▸ Texto fornecido:
+---+

Por Ricardo Musse
A PUBLICAÇÃO do sexto volume da História do marxismo no Brasil conclui um monumental projeto editorial coletivo, esboçado em 1988 no grupo de trabalho "Partidos e Movimentos de Esquerda". Propósito que deslanchou efetivamente com a edição, em 1991, do primeiro volume da coleção.
Inspirada na História do marxismo, edição coordenada por Eric Hobsbawm (1983-1989) entre 1978-1982 e traduzida no Brasil a partir de 1983, a versão brasileira foi planejada em torno de três eixos temáticos: "a recepção e apropriação teórica do marxismo no Brasil, sua influência na análise e interpretação da sociedade brasileira e a trajetória das organizações que nele se inspiraram" (Quartim de Moraes & Aarão Reis, 2007a, p.7). esses eixos foram desdobrados em blocos distintos, "(1) o influxo das teorias, doutrinas e revoluções internacionais; (2) a formulação do marxismo no Brasil: autores e correntes; (3) a história das organizações marxistas no Brasil: experiências e momentos relevantes" (ibidem).1
Uma vez finda a empreitada, tornam-se mais nítidos tanto os êxitos e acertos como as aporias e limitações inerentes a essa escolha temática, juízo facilitado pela inevitável explicitação da concepção de marxismo subjacente ao projeto. Afinal, apesar do esforço de delimitação, os eixos tendem a se embaralhar, seja pela dificuldade em calibrar a dialética entre o nacional ("o marxismo no Brasil") e o mundial ("o influxo internacional") seja na sobreposição entre organizações e "formulações do marxismo".
O primeiro volume delineia uma apresentação geral da trajetória do marxismo no país a partir do influxo externo (Quartim de Moraes & Aarão Reis, 1991; 2007b). Seu subtítulo, "O impacto das revoluções", descreve apenas parte do conteúdo. O livro contempla a influência direta da Revolução Russa de 1917 na formação do Partido Comunista Brasileiro (em um escopo menos amplo que o do livro clássico de Moniz Bandeira) (Moniz Vianna, 1967, 1980), e da revolução cubana (em 1959) na sua desagregação em inúmeras facções que levaram adiante a luta armada (a partir e em reação ao golpe militar de 1964). Mas contém também artigos sobre a presença e o peso no comunismo brasileiro da institucionalização revolucionária na rotina burocrática de Estados socialistas na China e na URSS, sob a capa doutrinária do maoísmo e do stalinismo (e de sua denúncia, em 1956, por Nikita Khrushchov no XX Congresso do Partido Comunista da União Soviética). Por fim, discute-se "a proto-história do marxismo no Brasil", um processo inexplicável sem a consideração do influxo externo.2
Os critérios de organização do primeiro volume mostram-se bastante refratários à contestação. O mesmo não pode ser dito, no entanto, do segundo livro, seja por conta das dificuldades inerentes ao tema "influxos teóricos", explicitado no subtítulo, seja pelas escolhas realizadas pelo editor (Quartim de Moraes, 1995).

+---+

▸ Dados fornecidos:
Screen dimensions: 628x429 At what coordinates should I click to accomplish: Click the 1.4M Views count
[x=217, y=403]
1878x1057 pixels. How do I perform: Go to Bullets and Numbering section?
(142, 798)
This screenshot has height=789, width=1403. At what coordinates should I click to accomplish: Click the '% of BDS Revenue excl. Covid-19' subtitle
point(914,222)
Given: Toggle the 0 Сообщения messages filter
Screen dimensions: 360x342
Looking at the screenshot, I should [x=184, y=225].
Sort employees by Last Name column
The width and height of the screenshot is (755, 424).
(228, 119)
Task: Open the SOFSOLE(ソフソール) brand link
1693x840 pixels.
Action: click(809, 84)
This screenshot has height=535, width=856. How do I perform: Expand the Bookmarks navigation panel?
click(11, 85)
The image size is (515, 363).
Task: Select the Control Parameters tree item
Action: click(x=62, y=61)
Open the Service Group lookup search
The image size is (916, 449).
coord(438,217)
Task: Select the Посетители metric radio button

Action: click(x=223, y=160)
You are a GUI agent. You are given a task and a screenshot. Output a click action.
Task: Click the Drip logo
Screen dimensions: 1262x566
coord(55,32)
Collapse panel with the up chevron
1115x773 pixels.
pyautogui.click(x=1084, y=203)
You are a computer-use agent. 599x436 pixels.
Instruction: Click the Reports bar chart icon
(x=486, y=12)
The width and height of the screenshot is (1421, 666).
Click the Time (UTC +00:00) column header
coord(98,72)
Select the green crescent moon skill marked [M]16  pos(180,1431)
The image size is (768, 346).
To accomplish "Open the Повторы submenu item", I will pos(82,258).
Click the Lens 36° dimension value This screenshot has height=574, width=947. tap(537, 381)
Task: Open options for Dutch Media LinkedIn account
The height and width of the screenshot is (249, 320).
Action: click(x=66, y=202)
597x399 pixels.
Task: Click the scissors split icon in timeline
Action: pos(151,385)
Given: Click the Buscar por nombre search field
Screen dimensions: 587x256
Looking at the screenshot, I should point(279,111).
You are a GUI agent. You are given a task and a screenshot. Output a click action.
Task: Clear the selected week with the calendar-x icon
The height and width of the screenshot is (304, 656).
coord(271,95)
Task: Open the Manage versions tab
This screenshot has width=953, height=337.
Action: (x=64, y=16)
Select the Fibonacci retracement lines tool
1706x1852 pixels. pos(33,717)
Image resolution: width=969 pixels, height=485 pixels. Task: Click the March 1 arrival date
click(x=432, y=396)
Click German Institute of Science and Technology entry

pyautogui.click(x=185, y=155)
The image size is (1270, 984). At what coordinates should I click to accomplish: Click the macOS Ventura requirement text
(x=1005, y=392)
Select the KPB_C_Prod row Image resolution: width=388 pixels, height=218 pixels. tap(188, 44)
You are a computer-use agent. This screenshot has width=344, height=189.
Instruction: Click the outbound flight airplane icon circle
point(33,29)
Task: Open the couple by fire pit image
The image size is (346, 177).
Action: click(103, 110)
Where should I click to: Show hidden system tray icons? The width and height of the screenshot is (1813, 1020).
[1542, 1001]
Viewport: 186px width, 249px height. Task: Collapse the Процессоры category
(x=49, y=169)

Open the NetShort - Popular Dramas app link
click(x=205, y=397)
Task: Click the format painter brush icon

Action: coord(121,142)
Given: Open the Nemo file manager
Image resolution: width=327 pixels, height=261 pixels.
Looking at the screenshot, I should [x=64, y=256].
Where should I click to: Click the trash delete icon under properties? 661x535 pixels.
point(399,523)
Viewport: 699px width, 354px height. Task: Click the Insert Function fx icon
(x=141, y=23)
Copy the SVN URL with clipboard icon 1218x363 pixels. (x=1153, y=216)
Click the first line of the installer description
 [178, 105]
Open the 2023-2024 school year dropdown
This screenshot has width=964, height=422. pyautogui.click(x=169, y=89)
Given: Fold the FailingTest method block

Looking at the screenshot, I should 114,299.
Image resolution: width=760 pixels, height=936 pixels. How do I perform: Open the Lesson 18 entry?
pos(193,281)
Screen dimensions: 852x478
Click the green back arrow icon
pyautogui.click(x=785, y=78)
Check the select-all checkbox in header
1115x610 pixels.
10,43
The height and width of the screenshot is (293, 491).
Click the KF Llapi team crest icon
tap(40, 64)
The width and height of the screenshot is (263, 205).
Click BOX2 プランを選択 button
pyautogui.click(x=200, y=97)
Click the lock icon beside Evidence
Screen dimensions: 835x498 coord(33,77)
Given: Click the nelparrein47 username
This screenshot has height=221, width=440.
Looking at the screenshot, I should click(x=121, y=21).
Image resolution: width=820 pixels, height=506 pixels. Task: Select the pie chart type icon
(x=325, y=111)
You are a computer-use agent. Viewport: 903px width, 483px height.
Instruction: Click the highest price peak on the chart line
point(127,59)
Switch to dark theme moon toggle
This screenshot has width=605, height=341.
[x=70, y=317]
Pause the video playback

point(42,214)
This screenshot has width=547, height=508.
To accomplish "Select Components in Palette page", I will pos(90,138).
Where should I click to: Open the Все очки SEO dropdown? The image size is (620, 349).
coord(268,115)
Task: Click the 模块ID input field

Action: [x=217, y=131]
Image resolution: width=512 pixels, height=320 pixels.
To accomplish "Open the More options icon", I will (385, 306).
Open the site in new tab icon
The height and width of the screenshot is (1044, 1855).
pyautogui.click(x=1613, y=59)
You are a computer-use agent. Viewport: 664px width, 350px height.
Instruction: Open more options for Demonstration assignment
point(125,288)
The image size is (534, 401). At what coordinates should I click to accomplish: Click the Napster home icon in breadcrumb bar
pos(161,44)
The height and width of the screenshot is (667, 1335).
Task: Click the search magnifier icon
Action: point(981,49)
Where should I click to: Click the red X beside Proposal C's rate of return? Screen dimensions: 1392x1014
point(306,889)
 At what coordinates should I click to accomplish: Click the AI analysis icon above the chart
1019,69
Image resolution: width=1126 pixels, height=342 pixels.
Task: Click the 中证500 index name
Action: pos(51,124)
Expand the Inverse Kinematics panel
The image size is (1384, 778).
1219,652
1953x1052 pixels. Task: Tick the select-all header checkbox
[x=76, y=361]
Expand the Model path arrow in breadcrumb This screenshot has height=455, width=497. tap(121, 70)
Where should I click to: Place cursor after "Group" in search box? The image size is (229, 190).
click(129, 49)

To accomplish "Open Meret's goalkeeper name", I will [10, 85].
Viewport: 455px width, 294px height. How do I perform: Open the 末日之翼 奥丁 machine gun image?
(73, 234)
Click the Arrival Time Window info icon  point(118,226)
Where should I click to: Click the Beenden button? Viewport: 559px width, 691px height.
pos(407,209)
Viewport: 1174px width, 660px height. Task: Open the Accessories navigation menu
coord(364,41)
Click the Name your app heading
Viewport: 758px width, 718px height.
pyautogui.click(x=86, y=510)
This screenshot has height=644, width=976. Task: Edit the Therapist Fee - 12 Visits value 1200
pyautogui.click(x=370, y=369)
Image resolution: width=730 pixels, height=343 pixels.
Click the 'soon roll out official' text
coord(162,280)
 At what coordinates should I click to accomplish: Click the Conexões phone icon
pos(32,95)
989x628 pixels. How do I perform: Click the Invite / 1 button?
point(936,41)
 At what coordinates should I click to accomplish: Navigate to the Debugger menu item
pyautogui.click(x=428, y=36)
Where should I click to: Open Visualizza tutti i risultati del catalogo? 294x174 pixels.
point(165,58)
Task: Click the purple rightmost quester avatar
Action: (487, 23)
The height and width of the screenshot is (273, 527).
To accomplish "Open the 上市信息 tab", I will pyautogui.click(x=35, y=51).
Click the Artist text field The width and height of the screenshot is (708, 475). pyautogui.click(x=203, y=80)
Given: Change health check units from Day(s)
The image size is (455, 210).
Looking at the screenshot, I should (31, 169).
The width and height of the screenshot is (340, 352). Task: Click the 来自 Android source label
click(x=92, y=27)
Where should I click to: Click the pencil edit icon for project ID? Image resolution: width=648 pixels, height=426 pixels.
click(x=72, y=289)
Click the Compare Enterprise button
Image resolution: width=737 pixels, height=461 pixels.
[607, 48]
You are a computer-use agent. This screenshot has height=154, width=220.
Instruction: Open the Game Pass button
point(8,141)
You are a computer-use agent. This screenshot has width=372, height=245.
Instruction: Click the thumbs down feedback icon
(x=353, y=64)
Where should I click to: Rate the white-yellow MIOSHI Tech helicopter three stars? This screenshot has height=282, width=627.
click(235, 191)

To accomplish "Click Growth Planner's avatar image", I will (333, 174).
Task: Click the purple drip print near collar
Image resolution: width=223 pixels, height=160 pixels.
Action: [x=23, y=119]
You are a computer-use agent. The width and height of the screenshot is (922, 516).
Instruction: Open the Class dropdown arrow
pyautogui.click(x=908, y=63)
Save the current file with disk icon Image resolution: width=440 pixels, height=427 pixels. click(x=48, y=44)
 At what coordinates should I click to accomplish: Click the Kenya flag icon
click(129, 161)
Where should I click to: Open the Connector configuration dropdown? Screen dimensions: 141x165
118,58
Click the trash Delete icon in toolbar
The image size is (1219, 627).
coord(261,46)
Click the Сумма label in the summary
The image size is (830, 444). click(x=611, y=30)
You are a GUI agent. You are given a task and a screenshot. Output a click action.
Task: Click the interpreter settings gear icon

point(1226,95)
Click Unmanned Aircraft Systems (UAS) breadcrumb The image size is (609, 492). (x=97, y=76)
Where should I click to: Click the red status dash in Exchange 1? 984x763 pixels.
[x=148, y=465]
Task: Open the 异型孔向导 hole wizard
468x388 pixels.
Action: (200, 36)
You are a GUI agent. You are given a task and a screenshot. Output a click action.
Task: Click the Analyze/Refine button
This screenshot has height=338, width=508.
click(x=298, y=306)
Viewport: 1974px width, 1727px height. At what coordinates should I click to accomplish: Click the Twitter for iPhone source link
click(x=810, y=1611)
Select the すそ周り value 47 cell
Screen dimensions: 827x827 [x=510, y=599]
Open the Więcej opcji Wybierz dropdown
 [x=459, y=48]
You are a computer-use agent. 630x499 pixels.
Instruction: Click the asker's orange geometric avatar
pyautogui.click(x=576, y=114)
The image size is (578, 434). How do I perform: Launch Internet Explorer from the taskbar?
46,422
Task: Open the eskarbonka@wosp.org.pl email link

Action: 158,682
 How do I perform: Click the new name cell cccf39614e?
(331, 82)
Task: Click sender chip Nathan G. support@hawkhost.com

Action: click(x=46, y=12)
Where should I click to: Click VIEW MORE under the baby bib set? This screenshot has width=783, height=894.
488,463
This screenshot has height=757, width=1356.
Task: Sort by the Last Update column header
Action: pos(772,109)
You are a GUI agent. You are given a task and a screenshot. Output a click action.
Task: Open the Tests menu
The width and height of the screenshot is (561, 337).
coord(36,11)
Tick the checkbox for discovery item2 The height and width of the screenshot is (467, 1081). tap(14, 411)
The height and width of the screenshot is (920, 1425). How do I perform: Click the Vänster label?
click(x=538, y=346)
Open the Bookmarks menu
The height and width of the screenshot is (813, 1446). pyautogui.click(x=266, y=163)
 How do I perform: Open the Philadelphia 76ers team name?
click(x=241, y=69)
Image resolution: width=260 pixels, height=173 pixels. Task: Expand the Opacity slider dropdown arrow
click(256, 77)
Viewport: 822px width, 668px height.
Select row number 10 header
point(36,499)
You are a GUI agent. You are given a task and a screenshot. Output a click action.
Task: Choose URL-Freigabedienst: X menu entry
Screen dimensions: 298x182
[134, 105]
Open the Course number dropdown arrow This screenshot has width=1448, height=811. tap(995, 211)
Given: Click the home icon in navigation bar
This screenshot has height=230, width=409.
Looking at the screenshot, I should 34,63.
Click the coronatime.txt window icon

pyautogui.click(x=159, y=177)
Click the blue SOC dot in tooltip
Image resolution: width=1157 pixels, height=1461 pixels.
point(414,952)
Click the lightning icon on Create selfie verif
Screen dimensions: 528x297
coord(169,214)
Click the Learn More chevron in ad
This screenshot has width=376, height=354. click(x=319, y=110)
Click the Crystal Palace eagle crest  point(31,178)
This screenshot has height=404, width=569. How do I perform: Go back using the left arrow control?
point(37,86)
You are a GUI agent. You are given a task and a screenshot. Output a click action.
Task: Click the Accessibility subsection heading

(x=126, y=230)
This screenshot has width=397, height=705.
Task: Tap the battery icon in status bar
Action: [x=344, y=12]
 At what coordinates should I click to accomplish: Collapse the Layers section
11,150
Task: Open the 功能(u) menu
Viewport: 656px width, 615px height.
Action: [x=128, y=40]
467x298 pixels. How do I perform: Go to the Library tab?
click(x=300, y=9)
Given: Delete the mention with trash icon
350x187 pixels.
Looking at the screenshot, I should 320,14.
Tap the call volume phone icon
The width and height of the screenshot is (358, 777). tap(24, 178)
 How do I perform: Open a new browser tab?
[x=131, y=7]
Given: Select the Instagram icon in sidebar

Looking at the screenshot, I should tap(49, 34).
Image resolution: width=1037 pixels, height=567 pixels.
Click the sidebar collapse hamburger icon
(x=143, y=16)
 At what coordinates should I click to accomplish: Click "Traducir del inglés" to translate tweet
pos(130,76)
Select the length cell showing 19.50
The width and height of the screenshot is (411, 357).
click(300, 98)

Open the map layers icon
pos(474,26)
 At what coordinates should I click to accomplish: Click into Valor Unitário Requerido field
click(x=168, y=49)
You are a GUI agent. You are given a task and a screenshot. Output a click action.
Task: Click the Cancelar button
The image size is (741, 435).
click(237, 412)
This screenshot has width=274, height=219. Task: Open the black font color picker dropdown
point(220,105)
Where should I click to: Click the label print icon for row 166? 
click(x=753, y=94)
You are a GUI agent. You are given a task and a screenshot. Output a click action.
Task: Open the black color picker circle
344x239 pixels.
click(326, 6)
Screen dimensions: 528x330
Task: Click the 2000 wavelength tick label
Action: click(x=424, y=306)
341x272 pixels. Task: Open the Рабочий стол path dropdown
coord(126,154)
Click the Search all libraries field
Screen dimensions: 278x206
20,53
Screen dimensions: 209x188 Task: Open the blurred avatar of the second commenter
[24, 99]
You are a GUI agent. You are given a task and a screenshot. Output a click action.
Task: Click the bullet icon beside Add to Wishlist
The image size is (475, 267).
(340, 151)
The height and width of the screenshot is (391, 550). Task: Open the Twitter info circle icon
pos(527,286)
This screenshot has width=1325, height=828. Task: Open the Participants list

+---+

▸ Instruções da tarefa:
Por favor, transcreva do texto sobre a História do marxismo no Brasil tudo o que vai de "Por Ricardo Musse" até "volume da coleção.".

▸ Resposta completa:
Por Ricardo Musse
A PUBLICAÇÃO do sexto volume da História do marxismo no Brasil conclui um monumental projeto editorial coletivo, esboçado em 1988 no grupo de trabalho "Partidos e Movimentos de Esquerda". Propósito que deslanchou efetivamente com a edição, em 1991, do primeiro volume da coleção.